Не похож ли я сейчас на этого мальчишку?

В институте мы два года крепко дружили с Людой. Она любила меня, а вот я её... Два года мы сидели с ней за одним столом, и если Люда почему-нибудь не приходила на занятия, то я слушал лекции рассеянно. Однажды она занозила себе палец. Он стал нарывать, и до того болел, что она не спала ночами и даже плакала от боли. В это время у меня тоже будто болел палец. Все это так, а вот жениться на Люде я не мог. Ведь в институте я был «прекрасно болен» романтикой, жаждой великих открытий и жену свою видел человеком с большой поэтической душой. И не знаю, то ли от сказок, рассказанных мне на кларнете Стефаном Адамовичем, то ли от моей любви к музыке, я считал музыкантов самыми романтическими людьми, поэтому и решил жениться только на пианистке, скрипачке или певице. Ну, а что Людка? Всего-навсего будет прорабом. Производителем работ. Скучища-то какая! Кроме того, она казалась мне очень хозяйственной девушкой, а хозяйственных жён я остерегался как огня. Ещё бы. Вечные подсчёты копеек, безграничное желание иметь их все больше и больше. А модные платья, шляпки, рыжие и чёрные лисицы? А дети пойдут с их коклюшами и скарлатинами? Жена станет гусыней шипеть и ничего не захочет видеть, кроме своего выводка. Все это я относил и к Люде, потому что у неё была ласка, доброта, мягкое женское сердце, но не было, казалось мне, полёта фантазии, дерзкой мысли. Словом, я считал, что она, выйдя замуж, обабится, станет заправской образованной мещанкой. Поэтому я и уехал.

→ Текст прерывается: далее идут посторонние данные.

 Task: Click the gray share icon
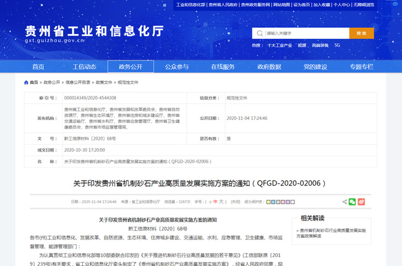coord(344,202)
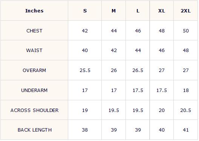Image resolution: width=199 pixels, height=141 pixels.
Task: Select the L size column header
Action: [138, 11]
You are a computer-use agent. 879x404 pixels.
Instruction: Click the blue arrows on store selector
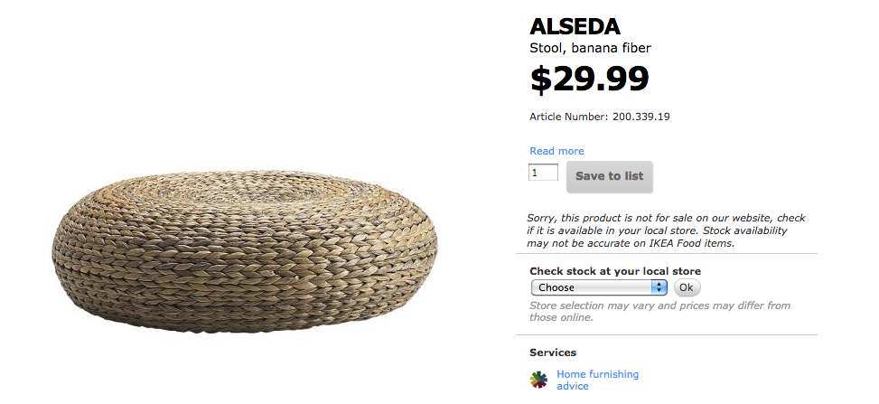(659, 287)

Теперь от моих фантазий осталась, пожалуй, только пыль, которая иногда скребёт в горле и порошит глаза. И всё-таки я зачем-то пришёл сюда. Неужели и другие люди бывают в тридцать лет такими наивными, как я, как этот пятилетний мальчишка? Я разбил свою чашку. Сколько осколков растерялось за эти годы? А хоть бы не растерялось, так разве смогу я теперь сложить рисунок своими грубыми пальцами?

Я вышел на балкон и сел на раскладной брезентовый стул. Длинная тень дома своим полумраком притушила серебро маслин и золото клёнов. Синица - осенний соловей - уже насвистывала кому-то колыбельную. Прямо за асфальтом начиналась степь и уходила мимо арматурного завода к туманному горизонту. Солнце ещё ярко освещало с лета пожелтевшие травы, облысевшие холмики, россыпи серых песков, а дремотное посвистывание синицы уже возвещало о близости ночи, и все внимало этой песне и начинало дремать.